• Work request
Please set down, unchanged, each line from the one with "Screen dimensions: 1372x888" to the final line of the data below, both included. Drop the pictures.

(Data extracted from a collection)

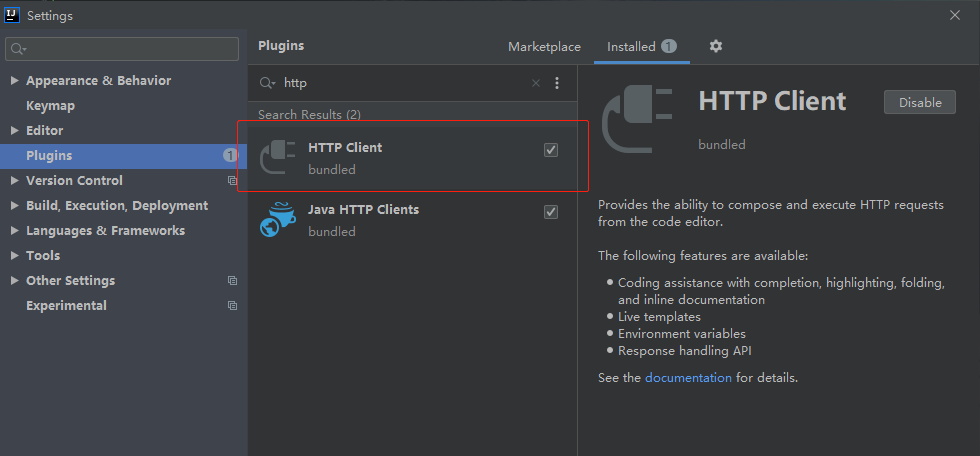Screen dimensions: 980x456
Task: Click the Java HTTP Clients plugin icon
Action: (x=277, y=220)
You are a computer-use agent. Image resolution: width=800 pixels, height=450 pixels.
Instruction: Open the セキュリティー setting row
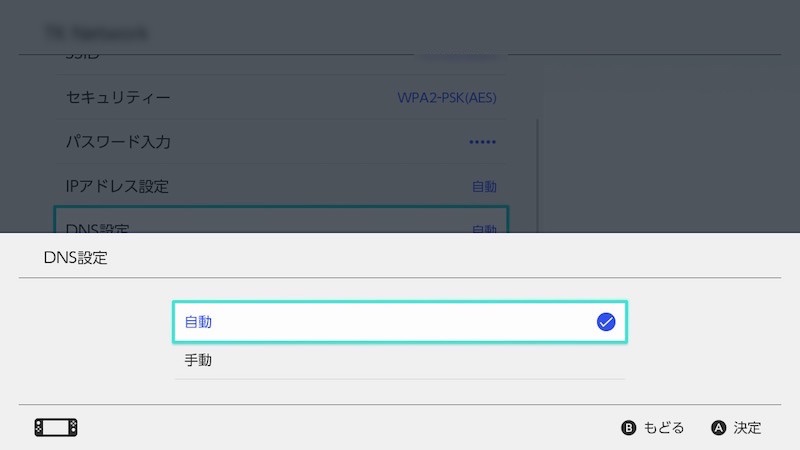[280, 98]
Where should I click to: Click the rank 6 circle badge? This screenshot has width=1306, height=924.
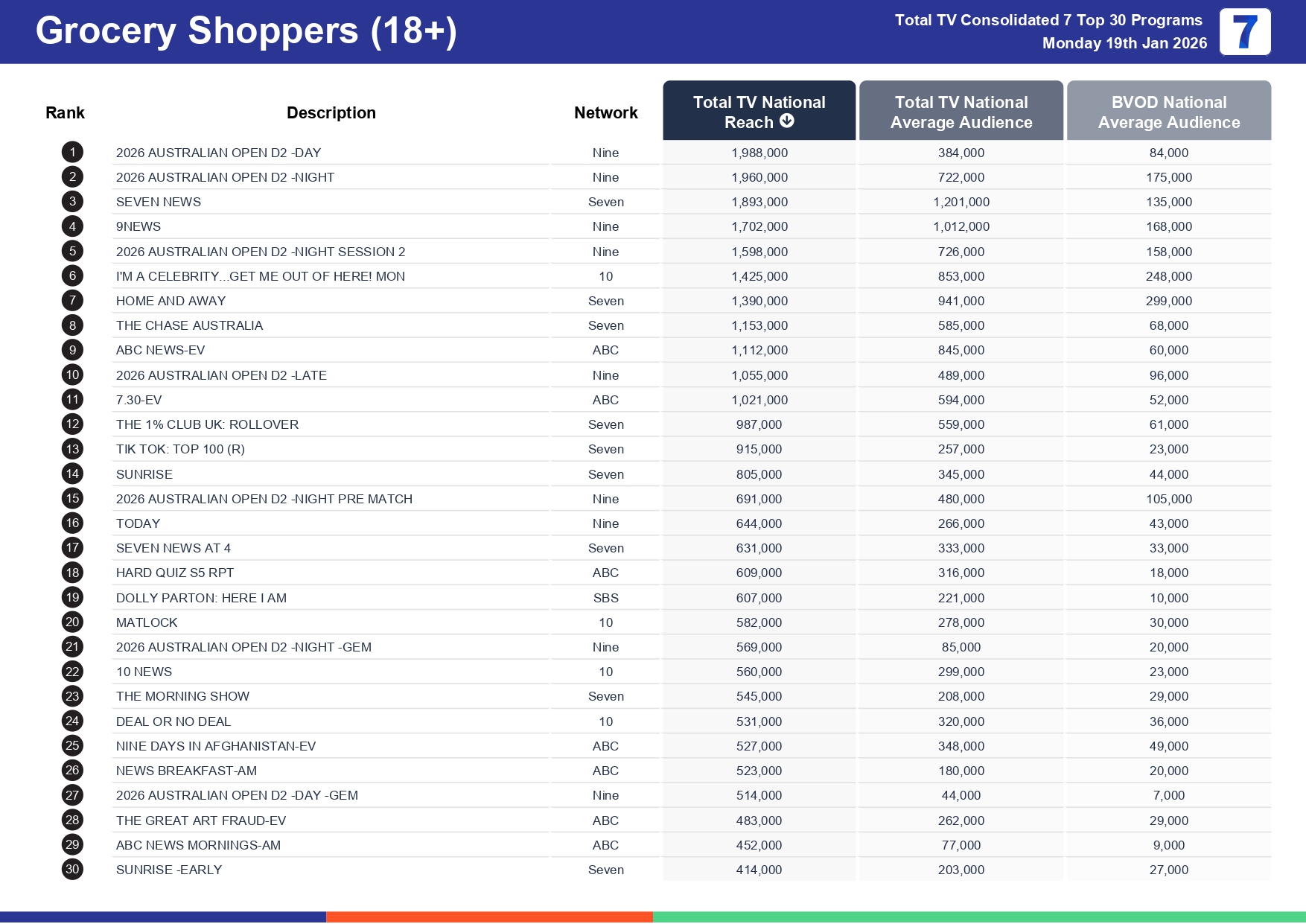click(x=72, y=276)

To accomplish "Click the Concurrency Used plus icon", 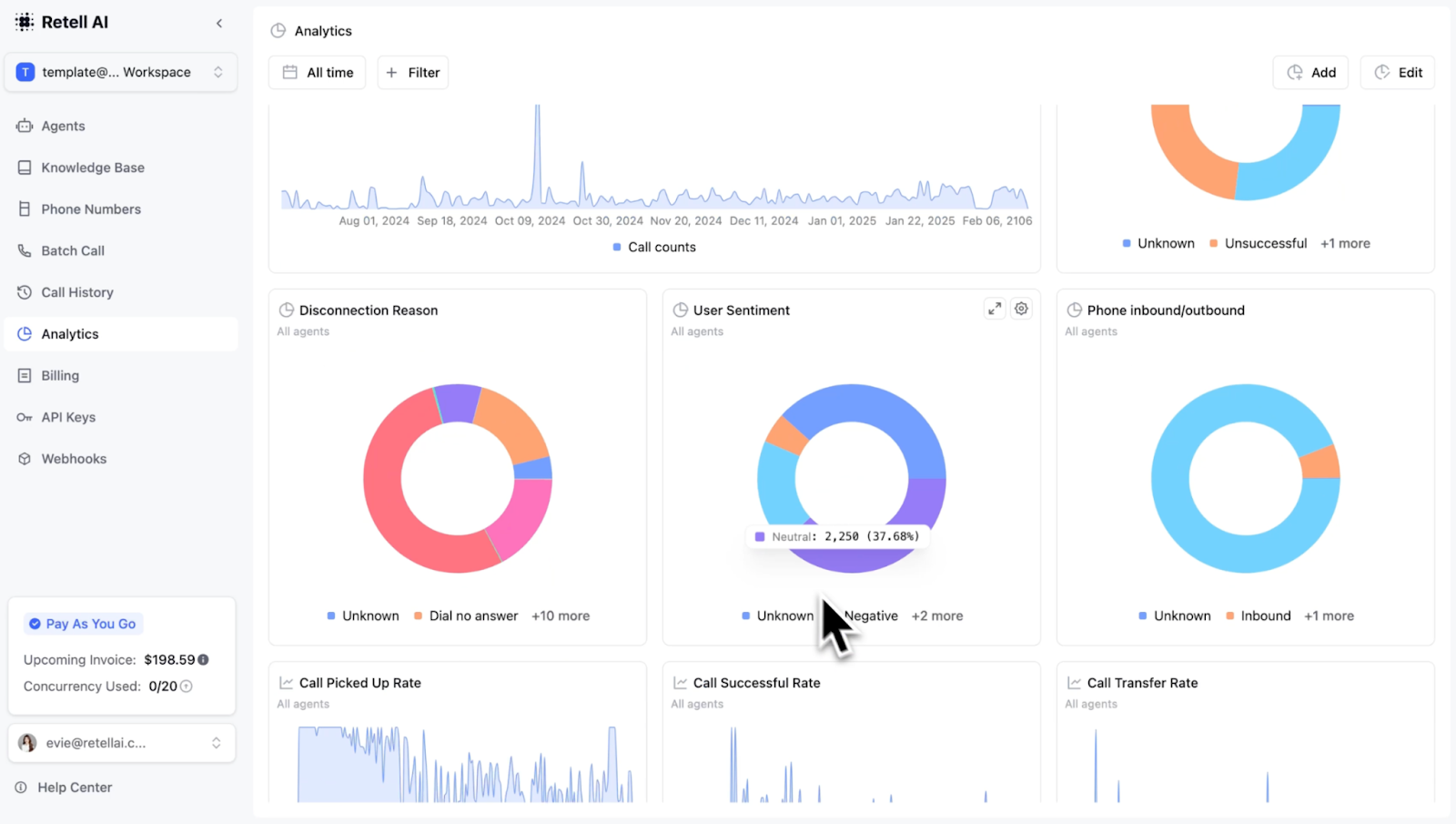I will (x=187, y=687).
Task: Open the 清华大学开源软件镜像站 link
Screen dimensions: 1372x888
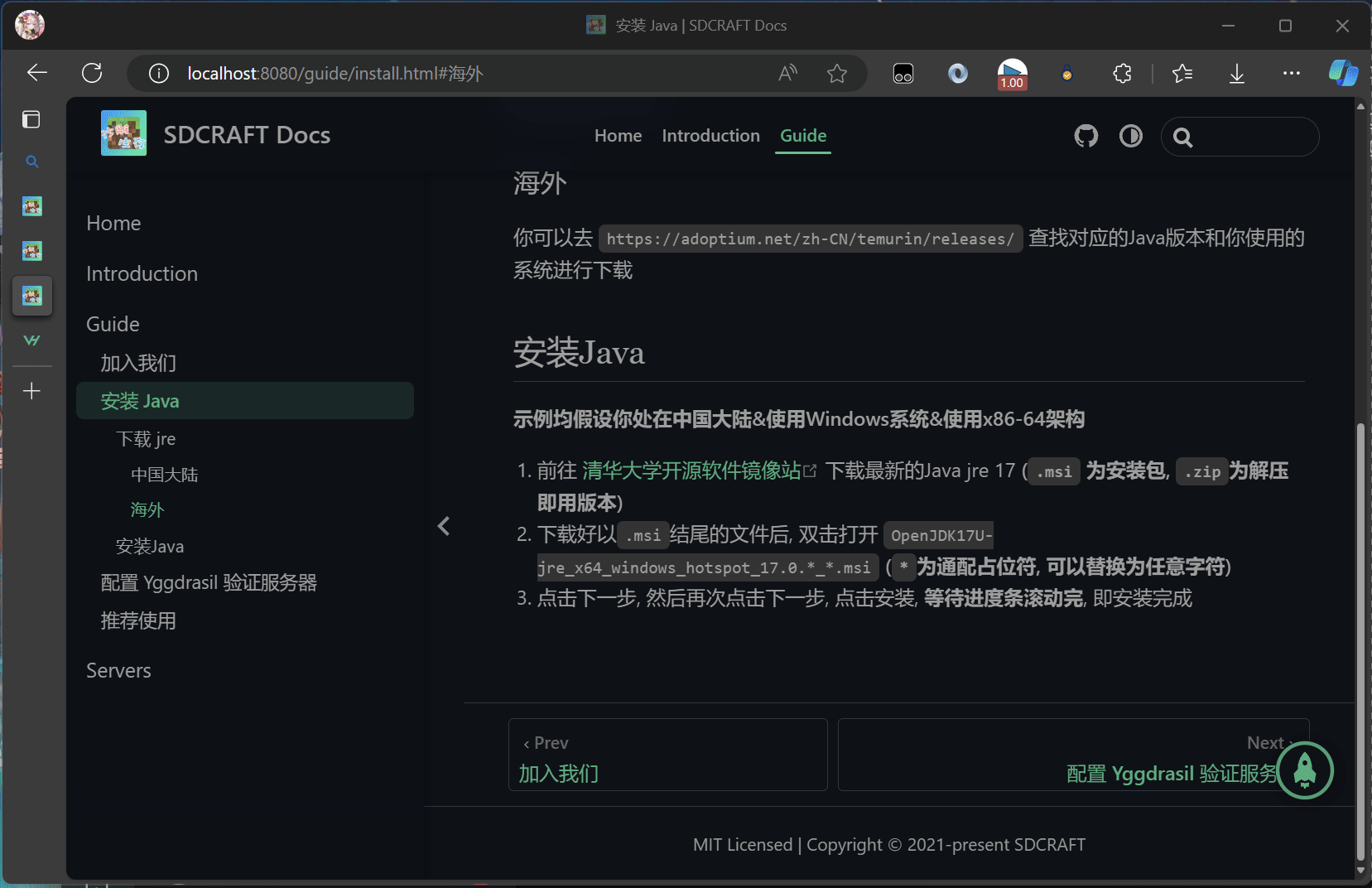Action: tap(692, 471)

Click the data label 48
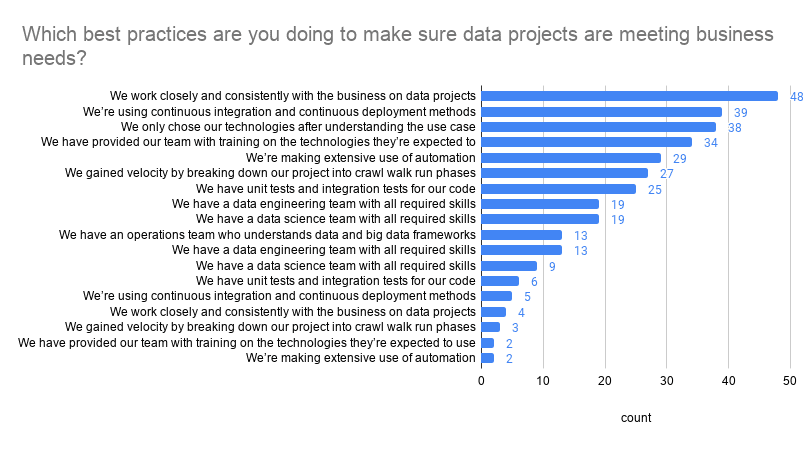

• Output for this exercise
Screen dimensions: 1372x888
Action: tap(692, 471)

Click the data label 48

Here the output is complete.